Material to process:
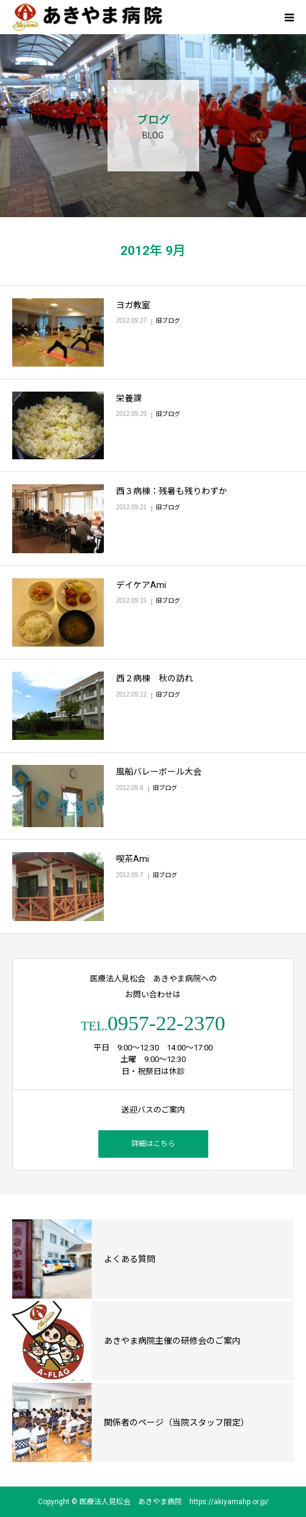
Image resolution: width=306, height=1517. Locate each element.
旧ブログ (168, 320)
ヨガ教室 (133, 305)
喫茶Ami (132, 859)
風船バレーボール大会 (159, 771)
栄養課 (129, 398)
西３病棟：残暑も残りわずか (171, 491)
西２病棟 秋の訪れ (154, 678)
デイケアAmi (141, 585)
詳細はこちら (153, 1143)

What to work on: Write out the listing above line for line, leaving out the picture.

Result below:
Image resolution: width=306, height=1517. Locate each element.
旧ブログ (168, 320)
ヨガ教室 (133, 305)
喫茶Ami (132, 859)
風船バレーボール大会 (159, 771)
栄養課 (129, 398)
西３病棟：残暑も残りわずか (171, 491)
西２病棟 秋の訪れ (154, 678)
デイケアAmi (141, 585)
詳細はこちら (153, 1143)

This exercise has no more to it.